Mobbing als Prozess-Thema

Vier Polizeibeamte erheben schwere Mobbingvorwürfe gegen den nach Wien abgetauchten Personalchef sowie gegen seine Stellvertreterin. Bis September hat der Disziplinarsenat in Villach Zeit, um zu entscheiden, ob er ein Verfahren einleitet. Mobbing in der Polizei spielt in einem Prozess, der im Mai startet, die Hauptrolle.

Dienstführende Beamte fehlen in der Salzburger Polizei an allen Ecken und Enden, auch dadurch steigt die Belastung der verbliebenen Beamten. Vier von ihnen, die alle früher im Personalamt tätig waren, wehren sich nun gegen den zuständigen Personalchef, dessen Dienstzuteilung in Wien bis Ende Juli verlängert wurde. Seine Stellvertreterin ging am gleichen Tag in Krankenstand, als die Disziplinaranzeige gegen sie nach Villach geschickt wurde.
Psychiater Dr. Hannes Bacher sagt: „Es ist ein generelles Problem, dass Arbeitgeber versuchen, ältere und teure Mitarbeiter los zu werden. Bei Beamten gibt es oft nur eine Möglichkeit: Den Stresslevel so hoch zu legen, dass sie daran zerbrechen.“
Auch bei einem der betroffenen Beamten war es so, dass er über Weisung des Personalchefs Tätigkeiten zugewiesen bekam, die nicht zu seinem Fachbereich gehörten. Sein Langzeitkrankenstand war die einzige Möglichkeit, einen Zusammenbruch zu vermeiden.

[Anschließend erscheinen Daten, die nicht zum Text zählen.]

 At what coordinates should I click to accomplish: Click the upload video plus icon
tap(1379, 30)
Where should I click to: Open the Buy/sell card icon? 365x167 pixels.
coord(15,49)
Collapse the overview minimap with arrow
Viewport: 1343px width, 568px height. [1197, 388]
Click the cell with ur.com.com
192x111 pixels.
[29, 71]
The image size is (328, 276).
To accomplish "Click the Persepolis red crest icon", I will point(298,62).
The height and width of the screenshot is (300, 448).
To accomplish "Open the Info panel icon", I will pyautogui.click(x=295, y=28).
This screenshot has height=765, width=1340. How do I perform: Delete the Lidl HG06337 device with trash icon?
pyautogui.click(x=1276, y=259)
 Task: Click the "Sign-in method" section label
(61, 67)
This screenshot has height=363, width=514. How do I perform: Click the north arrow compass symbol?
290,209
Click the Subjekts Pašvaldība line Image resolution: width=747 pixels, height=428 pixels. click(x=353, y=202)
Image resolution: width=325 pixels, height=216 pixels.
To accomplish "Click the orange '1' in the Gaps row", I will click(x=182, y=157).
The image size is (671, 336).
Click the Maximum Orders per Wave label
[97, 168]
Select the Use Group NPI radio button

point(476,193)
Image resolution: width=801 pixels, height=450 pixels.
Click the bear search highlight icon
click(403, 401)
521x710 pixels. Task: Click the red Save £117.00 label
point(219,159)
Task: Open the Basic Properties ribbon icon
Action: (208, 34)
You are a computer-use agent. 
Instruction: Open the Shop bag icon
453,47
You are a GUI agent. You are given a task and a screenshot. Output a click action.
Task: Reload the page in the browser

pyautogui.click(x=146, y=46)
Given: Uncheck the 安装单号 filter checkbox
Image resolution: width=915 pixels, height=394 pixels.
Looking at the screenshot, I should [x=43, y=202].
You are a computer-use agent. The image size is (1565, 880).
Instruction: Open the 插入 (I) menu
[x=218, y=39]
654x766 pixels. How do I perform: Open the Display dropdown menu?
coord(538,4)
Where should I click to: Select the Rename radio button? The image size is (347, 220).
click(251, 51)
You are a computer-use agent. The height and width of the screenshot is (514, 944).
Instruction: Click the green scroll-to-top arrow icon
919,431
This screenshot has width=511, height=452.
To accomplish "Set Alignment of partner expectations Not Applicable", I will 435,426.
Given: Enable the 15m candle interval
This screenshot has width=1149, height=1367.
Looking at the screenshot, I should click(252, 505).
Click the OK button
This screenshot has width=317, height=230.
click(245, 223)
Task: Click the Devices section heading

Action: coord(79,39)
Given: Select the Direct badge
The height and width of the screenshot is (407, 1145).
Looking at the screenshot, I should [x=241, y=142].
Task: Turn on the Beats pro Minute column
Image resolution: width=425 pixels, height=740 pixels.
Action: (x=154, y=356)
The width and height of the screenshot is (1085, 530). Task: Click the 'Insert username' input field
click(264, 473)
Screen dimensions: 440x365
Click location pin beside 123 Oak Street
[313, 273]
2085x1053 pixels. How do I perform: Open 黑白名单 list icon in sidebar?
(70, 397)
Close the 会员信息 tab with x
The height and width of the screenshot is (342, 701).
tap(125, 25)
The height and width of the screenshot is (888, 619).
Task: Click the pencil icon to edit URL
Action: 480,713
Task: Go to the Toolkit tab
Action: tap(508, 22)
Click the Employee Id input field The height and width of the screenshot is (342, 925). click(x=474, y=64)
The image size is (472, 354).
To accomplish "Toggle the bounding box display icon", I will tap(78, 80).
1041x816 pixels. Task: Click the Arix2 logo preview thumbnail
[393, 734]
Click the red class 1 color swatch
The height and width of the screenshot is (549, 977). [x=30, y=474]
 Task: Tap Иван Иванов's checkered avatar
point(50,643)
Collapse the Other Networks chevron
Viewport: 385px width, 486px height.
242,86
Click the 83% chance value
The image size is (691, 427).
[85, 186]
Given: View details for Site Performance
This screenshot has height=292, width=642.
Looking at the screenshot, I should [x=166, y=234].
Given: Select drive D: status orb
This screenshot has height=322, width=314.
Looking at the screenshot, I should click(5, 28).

Um ein anderes Mobbingopfer geht es in einem Zivilprozess, der noch im Mai beginnen soll. Hier ist nahezu die ganze Polizeispitze zur Anhörung geladen. Es geht um in der Polizeidirektion verschwundene Waffen, die bis heute nicht wieder aufgetaucht sind, um schwerstes Mobbing, sowie sexuelle Belästigung am Arbeitsplatz und die dadurch erlittenen Traumata.